Relators argue that the emphasized language in the foregoing section authorizes the director to use the engineering forces of the highway department and to use other forces including consulting engineers and traffic engineers. On the other hand, the auditor argues that the word 'its' (meaning the highway department's) modifies both the word 'engineering' and the word 'other.' The difficulty with this latter interpretation is that it results in giving no meaning to the words 'including consulting engineers and traffic engineers'. If, by 'consulting engineers and traffic engineers,' the General Assembly intended to designate only employees of the highway department it could have accomplished the same purpose without the use of such words, because such employees would have been covered by the words 'engineering and other forces'.

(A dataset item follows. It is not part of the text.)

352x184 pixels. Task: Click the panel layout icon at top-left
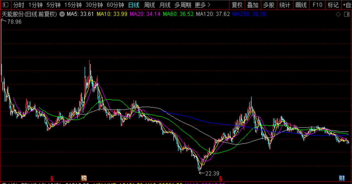pyautogui.click(x=6, y=5)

Furthermore, the 98th General Assembly which enacted Section 1220, General Code, effective September 1, 1949, also enacted Section 486-7a, General Code, effective July 28, 1949. The latter section pertains to positions, offices and employments in the state service and classifies them. Subparagrpah VII of that section, which pertains to engineering and applied sciences, classifies the various engineers employed in the state service. Nowhere in that section is reference made to either consulting or traffic engineers. Since the General Assembly did not make provision in Section 486-7a for the regular employment in the state service of consulting or traffic engineers, it is not reasonable to interpret the words 'consulting * * * and traffic engineers' in Section 1220, General Code, as including any...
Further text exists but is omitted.